→ **OBJECTIVE**:
Put every line of the items below into a numbered list, dropping any blank lines.

— START —

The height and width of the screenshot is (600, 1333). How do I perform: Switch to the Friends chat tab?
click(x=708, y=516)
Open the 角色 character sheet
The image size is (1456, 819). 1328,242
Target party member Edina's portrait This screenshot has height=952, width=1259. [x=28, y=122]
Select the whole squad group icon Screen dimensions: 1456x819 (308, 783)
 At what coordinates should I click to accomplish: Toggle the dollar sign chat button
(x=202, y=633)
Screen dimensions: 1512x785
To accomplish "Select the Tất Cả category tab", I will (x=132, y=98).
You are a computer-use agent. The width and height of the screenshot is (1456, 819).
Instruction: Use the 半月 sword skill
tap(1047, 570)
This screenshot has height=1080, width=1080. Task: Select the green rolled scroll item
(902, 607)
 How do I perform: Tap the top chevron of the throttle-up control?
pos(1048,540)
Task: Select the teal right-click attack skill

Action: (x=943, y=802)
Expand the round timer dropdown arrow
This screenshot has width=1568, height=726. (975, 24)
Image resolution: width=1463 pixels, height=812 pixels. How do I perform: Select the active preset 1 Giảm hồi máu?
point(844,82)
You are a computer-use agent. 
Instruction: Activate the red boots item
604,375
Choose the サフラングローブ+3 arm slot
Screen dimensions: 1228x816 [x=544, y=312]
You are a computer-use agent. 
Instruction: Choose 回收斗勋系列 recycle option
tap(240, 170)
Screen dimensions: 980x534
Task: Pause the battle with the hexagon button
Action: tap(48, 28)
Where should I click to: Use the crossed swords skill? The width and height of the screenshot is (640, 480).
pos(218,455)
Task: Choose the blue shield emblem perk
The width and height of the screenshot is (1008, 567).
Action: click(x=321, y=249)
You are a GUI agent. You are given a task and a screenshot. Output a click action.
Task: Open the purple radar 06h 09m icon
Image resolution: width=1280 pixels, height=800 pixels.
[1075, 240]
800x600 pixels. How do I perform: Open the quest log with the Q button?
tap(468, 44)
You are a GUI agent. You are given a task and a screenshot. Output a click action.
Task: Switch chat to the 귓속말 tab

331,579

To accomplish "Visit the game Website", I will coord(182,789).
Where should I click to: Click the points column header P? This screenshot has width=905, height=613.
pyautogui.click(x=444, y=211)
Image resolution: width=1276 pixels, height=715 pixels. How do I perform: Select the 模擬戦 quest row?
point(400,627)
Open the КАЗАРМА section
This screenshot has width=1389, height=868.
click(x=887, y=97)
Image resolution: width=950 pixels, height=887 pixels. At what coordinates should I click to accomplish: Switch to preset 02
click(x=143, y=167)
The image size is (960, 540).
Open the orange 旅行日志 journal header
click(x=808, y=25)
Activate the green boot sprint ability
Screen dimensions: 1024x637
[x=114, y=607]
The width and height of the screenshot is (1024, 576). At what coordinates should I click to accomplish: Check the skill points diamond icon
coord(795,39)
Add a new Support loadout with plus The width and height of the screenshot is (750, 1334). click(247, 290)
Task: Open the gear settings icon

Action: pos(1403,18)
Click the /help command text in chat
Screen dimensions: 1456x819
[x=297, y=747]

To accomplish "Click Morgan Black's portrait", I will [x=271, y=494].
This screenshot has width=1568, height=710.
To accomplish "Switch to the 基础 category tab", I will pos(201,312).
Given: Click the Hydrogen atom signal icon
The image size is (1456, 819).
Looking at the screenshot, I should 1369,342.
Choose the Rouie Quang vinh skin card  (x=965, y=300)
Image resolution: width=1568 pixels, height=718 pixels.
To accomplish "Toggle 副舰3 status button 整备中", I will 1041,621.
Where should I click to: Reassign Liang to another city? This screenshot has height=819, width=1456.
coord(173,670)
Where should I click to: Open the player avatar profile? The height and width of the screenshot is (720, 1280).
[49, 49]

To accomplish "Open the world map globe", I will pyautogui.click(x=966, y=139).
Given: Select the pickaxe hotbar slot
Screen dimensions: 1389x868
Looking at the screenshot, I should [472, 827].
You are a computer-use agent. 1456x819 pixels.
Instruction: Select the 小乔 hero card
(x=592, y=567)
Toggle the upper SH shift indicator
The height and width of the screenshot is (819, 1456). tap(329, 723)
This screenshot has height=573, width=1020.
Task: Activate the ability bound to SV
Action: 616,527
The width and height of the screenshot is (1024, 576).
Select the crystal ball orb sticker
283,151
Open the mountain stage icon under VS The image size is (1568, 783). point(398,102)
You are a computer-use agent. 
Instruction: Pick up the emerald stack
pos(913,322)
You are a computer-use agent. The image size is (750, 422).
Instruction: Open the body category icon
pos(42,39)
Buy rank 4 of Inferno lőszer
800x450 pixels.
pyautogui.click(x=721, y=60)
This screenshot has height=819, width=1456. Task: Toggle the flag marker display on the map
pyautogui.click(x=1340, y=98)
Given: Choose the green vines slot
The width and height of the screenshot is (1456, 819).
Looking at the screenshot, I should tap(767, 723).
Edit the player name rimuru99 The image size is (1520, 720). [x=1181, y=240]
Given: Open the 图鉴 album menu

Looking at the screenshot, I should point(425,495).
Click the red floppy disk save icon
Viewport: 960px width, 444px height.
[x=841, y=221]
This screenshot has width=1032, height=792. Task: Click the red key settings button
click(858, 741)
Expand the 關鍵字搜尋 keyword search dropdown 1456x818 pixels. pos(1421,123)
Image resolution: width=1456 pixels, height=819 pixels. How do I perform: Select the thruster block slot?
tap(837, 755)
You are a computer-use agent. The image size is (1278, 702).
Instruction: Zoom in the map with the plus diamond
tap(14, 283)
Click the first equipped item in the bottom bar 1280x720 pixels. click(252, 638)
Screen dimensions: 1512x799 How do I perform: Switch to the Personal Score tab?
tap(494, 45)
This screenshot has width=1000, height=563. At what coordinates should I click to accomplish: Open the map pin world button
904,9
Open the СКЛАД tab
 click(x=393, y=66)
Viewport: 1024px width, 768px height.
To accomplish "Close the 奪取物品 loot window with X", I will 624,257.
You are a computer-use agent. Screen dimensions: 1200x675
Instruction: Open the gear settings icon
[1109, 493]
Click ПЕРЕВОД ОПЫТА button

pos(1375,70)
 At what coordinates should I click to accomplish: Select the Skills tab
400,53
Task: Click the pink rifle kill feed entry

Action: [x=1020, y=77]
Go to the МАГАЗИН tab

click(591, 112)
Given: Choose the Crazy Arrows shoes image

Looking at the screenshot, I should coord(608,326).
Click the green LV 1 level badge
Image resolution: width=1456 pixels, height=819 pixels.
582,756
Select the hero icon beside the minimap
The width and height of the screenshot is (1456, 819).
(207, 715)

— END —

→ **THE RESULT**:
1. The height and width of the screenshot is (600, 1333). How do I perform: Switch to the Friends chat tab?
2. click(x=708, y=516)
3. Open the 角色 character sheet
4. The image size is (1456, 819). 1328,242
5. Target party member Edina's portrait This screenshot has height=952, width=1259. [x=28, y=122]
6. Select the whole squad group icon Screen dimensions: 1456x819 (308, 783)
7.  At what coordinates should I click to accomplish: Toggle the dollar sign chat button
8. (x=202, y=633)
9. Screen dimensions: 1512x785
10. To accomplish "Select the Tất Cả category tab", I will (x=132, y=98).
11. You are a computer-use agent. The width and height of the screenshot is (1456, 819).
12. Instruction: Use the 半月 sword skill
13. tap(1047, 570)
14. This screenshot has height=1080, width=1080. Task: Select the green rolled scroll item
15. (902, 607)
16.  How do I perform: Tap the top chevron of the throttle-up control?
17. pos(1048,540)
18. Task: Select the teal right-click attack skill
19. Action: (x=943, y=802)
20. Expand the round timer dropdown arrow
21. This screenshot has width=1568, height=726. (975, 24)
22. Image resolution: width=1463 pixels, height=812 pixels. How do I perform: Select the active preset 1 Giảm hồi máu?
23. point(844,82)
24. You are a computer-use agent. 
25. Instruction: Activate the red boots item
26. 604,375
27. Choose the サフラングローブ+3 arm slot
28. Screen dimensions: 1228x816 [x=544, y=312]
29. You are a computer-use agent. 
30. Instruction: Choose 回收斗勋系列 recycle option
31. tap(240, 170)
32. Screen dimensions: 980x534
33. Task: Pause the battle with the hexagon button
34. Action: tap(48, 28)
35. Where should I click to: Use the crossed swords skill? The width and height of the screenshot is (640, 480).
36. pos(218,455)
37. Task: Choose the blue shield emblem perk
38. The width and height of the screenshot is (1008, 567).
39. Action: click(x=321, y=249)
40. You are a GUI agent. You are given a task and a screenshot. Output a click action.
41. Task: Open the purple radar 06h 09m icon
42. Image resolution: width=1280 pixels, height=800 pixels.
43. [1075, 240]
44. 800x600 pixels. How do I perform: Open the quest log with the Q button?
45. tap(468, 44)
46. You are a GUI agent. You are given a task and a screenshot. Output a click action.
47. Task: Switch chat to the 귓속말 tab
48. 331,579
49. To accomplish "Visit the game Website", I will coord(182,789).
50. Where should I click to: Click the points column header P? This screenshot has width=905, height=613.
51. pyautogui.click(x=444, y=211)
52. Image resolution: width=1276 pixels, height=715 pixels. How do I perform: Select the 模擬戦 quest row?
53. point(400,627)
54. Open the КАЗАРМА section
55. This screenshot has width=1389, height=868.
56. click(x=887, y=97)
57. Image resolution: width=950 pixels, height=887 pixels. At what coordinates should I click to accomplish: Switch to preset 02
58. click(x=143, y=167)
59. The image size is (960, 540).
60. Open the orange 旅行日志 journal header
61. click(x=808, y=25)
62. Activate the green boot sprint ability
63. Screen dimensions: 1024x637
64. [x=114, y=607]
65. The width and height of the screenshot is (1024, 576). At what coordinates should I click to accomplish: Check the skill points diamond icon
66. coord(795,39)
67. Add a new Support loadout with plus The width and height of the screenshot is (750, 1334). click(247, 290)
68. Task: Open the gear settings icon
69. Action: pos(1403,18)
70. Click the /help command text in chat
71. Screen dimensions: 1456x819
72. [x=297, y=747]
73. To accomplish "Click Morgan Black's portrait", I will [x=271, y=494].
74. This screenshot has width=1568, height=710.
75. To accomplish "Switch to the 基础 category tab", I will pos(201,312).
76. Given: Click the Hydrogen atom signal icon
77. The image size is (1456, 819).
78. Looking at the screenshot, I should 1369,342.
79. Choose the Rouie Quang vinh skin card  (x=965, y=300)
80. Image resolution: width=1568 pixels, height=718 pixels.
81. To accomplish "Toggle 副舰3 status button 整备中", I will 1041,621.
82. Where should I click to: Reassign Liang to another city? This screenshot has height=819, width=1456.
83. coord(173,670)
84. Where should I click to: Open the player avatar profile? The height and width of the screenshot is (720, 1280).
85. [49, 49]
86. To accomplish "Open the world map globe", I will pyautogui.click(x=966, y=139).
87. Given: Select the pickaxe hotbar slot
88. Screen dimensions: 1389x868
89. Looking at the screenshot, I should [472, 827].
90. You are a computer-use agent. 1456x819 pixels.
91. Instruction: Select the 小乔 hero card
92. (x=592, y=567)
93. Toggle the upper SH shift indicator
94. The height and width of the screenshot is (819, 1456). tap(329, 723)
95. This screenshot has height=573, width=1020.
96. Task: Activate the ability bound to SV
97. Action: 616,527
98. The width and height of the screenshot is (1024, 576).
99. Select the crystal ball orb sticker
100. 283,151
101. Open the mountain stage icon under VS The image size is (1568, 783). point(398,102)
102. You are a computer-use agent. 
103. Instruction: Pick up the emerald stack
104. pos(913,322)
105. You are a computer-use agent. The image size is (750, 422).
106. Instruction: Open the body category icon
107. pos(42,39)
108. Buy rank 4 of Inferno lőszer
109. 800x450 pixels.
110. pyautogui.click(x=721, y=60)
111. This screenshot has height=819, width=1456. Task: Toggle the flag marker display on the map
112. pyautogui.click(x=1340, y=98)
113. Given: Choose the green vines slot
114. The width and height of the screenshot is (1456, 819).
115. Looking at the screenshot, I should tap(767, 723).
116. Edit the player name rimuru99 The image size is (1520, 720). [x=1181, y=240]
117. Given: Open the 图鉴 album menu
118. Looking at the screenshot, I should point(425,495).
119. Click the red floppy disk save icon
120. Viewport: 960px width, 444px height.
121. [x=841, y=221]
122. This screenshot has width=1032, height=792. Task: Click the red key settings button
123. click(858, 741)
124. Expand the 關鍵字搜尋 keyword search dropdown 1456x818 pixels. pos(1421,123)
125. Image resolution: width=1456 pixels, height=819 pixels. How do I perform: Select the thruster block slot?
126. tap(837, 755)
127. You are a computer-use agent. The image size is (1278, 702).
128. Instruction: Zoom in the map with the plus diamond
129. tap(14, 283)
130. Click the first equipped item in the bottom bar 1280x720 pixels. click(252, 638)
131. Screen dimensions: 1512x799 How do I perform: Switch to the Personal Score tab?
132. tap(494, 45)
133. This screenshot has width=1000, height=563. At what coordinates should I click to accomplish: Open the map pin world button
134. 904,9
135. Open the СКЛАД tab
136.  click(x=393, y=66)
137. Viewport: 1024px width, 768px height.
138. To accomplish "Close the 奪取物品 loot window with X", I will 624,257.
139. You are a computer-use agent. Screen dimensions: 1200x675
140. Instruction: Open the gear settings icon
141. [1109, 493]
142. Click ПЕРЕВОД ОПЫТА button
143. pos(1375,70)
144.  At what coordinates should I click to accomplish: Select the Skills tab
145. 400,53
146. Task: Click the pink rifle kill feed entry
147. Action: [x=1020, y=77]
148. Go to the МАГАЗИН tab
149. click(591, 112)
150. Given: Choose the Crazy Arrows shoes image
151. Looking at the screenshot, I should coord(608,326).
152. Click the green LV 1 level badge
153. Image resolution: width=1456 pixels, height=819 pixels.
154. 582,756
155. Select the hero icon beside the minimap
156. The width and height of the screenshot is (1456, 819).
157. (207, 715)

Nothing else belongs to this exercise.